Supplied information ▸
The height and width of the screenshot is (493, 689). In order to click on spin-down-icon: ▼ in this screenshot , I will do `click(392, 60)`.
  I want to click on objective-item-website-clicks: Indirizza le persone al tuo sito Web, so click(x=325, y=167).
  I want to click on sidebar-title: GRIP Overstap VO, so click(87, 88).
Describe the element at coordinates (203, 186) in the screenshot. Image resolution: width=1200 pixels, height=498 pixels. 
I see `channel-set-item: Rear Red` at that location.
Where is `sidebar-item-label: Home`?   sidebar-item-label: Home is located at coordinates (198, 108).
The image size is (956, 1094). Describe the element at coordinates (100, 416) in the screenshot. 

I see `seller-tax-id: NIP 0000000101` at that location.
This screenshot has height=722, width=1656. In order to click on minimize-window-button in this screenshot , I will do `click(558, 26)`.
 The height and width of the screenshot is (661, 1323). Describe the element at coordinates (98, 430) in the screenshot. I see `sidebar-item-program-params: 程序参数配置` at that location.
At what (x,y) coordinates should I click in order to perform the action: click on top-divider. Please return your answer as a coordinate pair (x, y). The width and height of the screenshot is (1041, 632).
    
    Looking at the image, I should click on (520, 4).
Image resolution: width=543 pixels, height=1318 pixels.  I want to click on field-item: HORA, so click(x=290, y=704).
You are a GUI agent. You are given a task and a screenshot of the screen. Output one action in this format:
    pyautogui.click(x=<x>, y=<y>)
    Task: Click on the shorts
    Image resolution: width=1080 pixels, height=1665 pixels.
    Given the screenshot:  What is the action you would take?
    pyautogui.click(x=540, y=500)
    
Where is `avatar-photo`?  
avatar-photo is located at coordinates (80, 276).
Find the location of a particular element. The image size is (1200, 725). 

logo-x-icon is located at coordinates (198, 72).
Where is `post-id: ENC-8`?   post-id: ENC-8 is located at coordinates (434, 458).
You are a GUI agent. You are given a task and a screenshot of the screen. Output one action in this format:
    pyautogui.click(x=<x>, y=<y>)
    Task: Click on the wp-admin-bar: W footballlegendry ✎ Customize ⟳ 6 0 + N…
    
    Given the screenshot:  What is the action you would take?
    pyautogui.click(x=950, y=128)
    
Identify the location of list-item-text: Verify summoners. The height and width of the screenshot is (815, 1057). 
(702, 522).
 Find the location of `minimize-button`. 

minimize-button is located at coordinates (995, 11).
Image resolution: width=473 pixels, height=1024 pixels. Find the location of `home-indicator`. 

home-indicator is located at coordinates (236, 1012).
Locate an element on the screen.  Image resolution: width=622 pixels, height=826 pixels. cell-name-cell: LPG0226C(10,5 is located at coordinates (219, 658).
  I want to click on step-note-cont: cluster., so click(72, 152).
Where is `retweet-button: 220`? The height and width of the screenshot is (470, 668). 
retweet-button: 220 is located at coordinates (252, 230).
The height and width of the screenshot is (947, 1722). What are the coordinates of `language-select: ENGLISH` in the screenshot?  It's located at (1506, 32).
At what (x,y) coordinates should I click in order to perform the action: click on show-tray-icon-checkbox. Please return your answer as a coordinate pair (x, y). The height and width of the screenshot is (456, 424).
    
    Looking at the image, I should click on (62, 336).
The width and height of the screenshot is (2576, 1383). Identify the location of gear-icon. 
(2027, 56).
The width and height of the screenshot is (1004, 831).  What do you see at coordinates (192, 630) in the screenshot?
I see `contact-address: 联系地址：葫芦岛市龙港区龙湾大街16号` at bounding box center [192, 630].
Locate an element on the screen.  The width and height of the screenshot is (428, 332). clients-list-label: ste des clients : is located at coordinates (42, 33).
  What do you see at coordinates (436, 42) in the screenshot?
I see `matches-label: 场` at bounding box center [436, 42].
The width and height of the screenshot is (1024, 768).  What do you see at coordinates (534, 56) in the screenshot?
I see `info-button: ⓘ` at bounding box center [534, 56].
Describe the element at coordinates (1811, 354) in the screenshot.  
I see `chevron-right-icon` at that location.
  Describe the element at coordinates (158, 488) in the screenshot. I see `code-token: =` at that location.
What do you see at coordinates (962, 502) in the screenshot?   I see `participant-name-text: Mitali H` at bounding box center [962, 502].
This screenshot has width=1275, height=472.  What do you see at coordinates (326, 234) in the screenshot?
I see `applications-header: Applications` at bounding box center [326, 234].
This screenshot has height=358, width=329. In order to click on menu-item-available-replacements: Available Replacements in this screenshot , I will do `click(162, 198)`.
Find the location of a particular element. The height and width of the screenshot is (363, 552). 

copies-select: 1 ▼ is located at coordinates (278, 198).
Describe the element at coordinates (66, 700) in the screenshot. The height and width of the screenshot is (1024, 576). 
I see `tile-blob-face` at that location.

What is being asked ▸
Copy every one of the records above again, line for line, with no changes.

Problem solution ▸
The height and width of the screenshot is (493, 689). In order to click on spin-down-icon: ▼ in this screenshot , I will do `click(392, 60)`.
  I want to click on objective-item-website-clicks: Indirizza le persone al tuo sito Web, so click(x=325, y=167).
  I want to click on sidebar-title: GRIP Overstap VO, so click(87, 88).
Describe the element at coordinates (203, 186) in the screenshot. Image resolution: width=1200 pixels, height=498 pixels. 
I see `channel-set-item: Rear Red` at that location.
Where is `sidebar-item-label: Home`?   sidebar-item-label: Home is located at coordinates (198, 108).
The image size is (956, 1094). Describe the element at coordinates (100, 416) in the screenshot. 

I see `seller-tax-id: NIP 0000000101` at that location.
This screenshot has height=722, width=1656. In order to click on minimize-window-button in this screenshot , I will do `click(558, 26)`.
 The height and width of the screenshot is (661, 1323). Describe the element at coordinates (98, 430) in the screenshot. I see `sidebar-item-program-params: 程序参数配置` at that location.
At what (x,y) coordinates should I click in order to perform the action: click on top-divider. Please return your answer as a coordinate pair (x, y). The width and height of the screenshot is (1041, 632).
    
    Looking at the image, I should click on (520, 4).
Image resolution: width=543 pixels, height=1318 pixels.  I want to click on field-item: HORA, so click(x=290, y=704).
You are a GUI agent. You are given a task and a screenshot of the screen. Output one action in this format:
    pyautogui.click(x=<x>, y=<y>)
    Task: Click on the shorts
    Image resolution: width=1080 pixels, height=1665 pixels.
    Given the screenshot:  What is the action you would take?
    pyautogui.click(x=540, y=500)
    
Where is `avatar-photo`?  
avatar-photo is located at coordinates (80, 276).
Find the location of a particular element. The image size is (1200, 725). 

logo-x-icon is located at coordinates (198, 72).
Where is `post-id: ENC-8`?   post-id: ENC-8 is located at coordinates (434, 458).
You are a GUI agent. You are given a task and a screenshot of the screen. Output one action in this format:
    pyautogui.click(x=<x>, y=<y>)
    Task: Click on the wp-admin-bar: W footballlegendry ✎ Customize ⟳ 6 0 + N…
    
    Given the screenshot:  What is the action you would take?
    pyautogui.click(x=950, y=128)
    
Identify the location of list-item-text: Verify summoners. The height and width of the screenshot is (815, 1057). 
(702, 522).
 Find the location of `minimize-button`. 

minimize-button is located at coordinates (995, 11).
Image resolution: width=473 pixels, height=1024 pixels. Find the location of `home-indicator`. 

home-indicator is located at coordinates (236, 1012).
Locate an element on the screen.  Image resolution: width=622 pixels, height=826 pixels. cell-name-cell: LPG0226C(10,5 is located at coordinates (219, 658).
  I want to click on step-note-cont: cluster., so click(72, 152).
Where is `retweet-button: 220`? The height and width of the screenshot is (470, 668). 
retweet-button: 220 is located at coordinates (252, 230).
The height and width of the screenshot is (947, 1722). What are the coordinates of `language-select: ENGLISH` in the screenshot?  It's located at (1506, 32).
At what (x,y) coordinates should I click in order to perform the action: click on show-tray-icon-checkbox. Please return your answer as a coordinate pair (x, y). The height and width of the screenshot is (456, 424).
    
    Looking at the image, I should click on (62, 336).
The width and height of the screenshot is (2576, 1383). Identify the location of gear-icon. 
(2027, 56).
The width and height of the screenshot is (1004, 831).  What do you see at coordinates (192, 630) in the screenshot?
I see `contact-address: 联系地址：葫芦岛市龙港区龙湾大街16号` at bounding box center [192, 630].
Locate an element on the screen.  The width and height of the screenshot is (428, 332). clients-list-label: ste des clients : is located at coordinates (42, 33).
  What do you see at coordinates (436, 42) in the screenshot?
I see `matches-label: 场` at bounding box center [436, 42].
The width and height of the screenshot is (1024, 768).  What do you see at coordinates (534, 56) in the screenshot?
I see `info-button: ⓘ` at bounding box center [534, 56].
Describe the element at coordinates (1811, 354) in the screenshot.  
I see `chevron-right-icon` at that location.
  Describe the element at coordinates (158, 488) in the screenshot. I see `code-token: =` at that location.
What do you see at coordinates (962, 502) in the screenshot?   I see `participant-name-text: Mitali H` at bounding box center [962, 502].
This screenshot has width=1275, height=472.  What do you see at coordinates (326, 234) in the screenshot?
I see `applications-header: Applications` at bounding box center [326, 234].
This screenshot has height=358, width=329. In order to click on menu-item-available-replacements: Available Replacements in this screenshot , I will do `click(162, 198)`.
Find the location of a particular element. The height and width of the screenshot is (363, 552). 

copies-select: 1 ▼ is located at coordinates (278, 198).
Describe the element at coordinates (66, 700) in the screenshot. The height and width of the screenshot is (1024, 576). 
I see `tile-blob-face` at that location.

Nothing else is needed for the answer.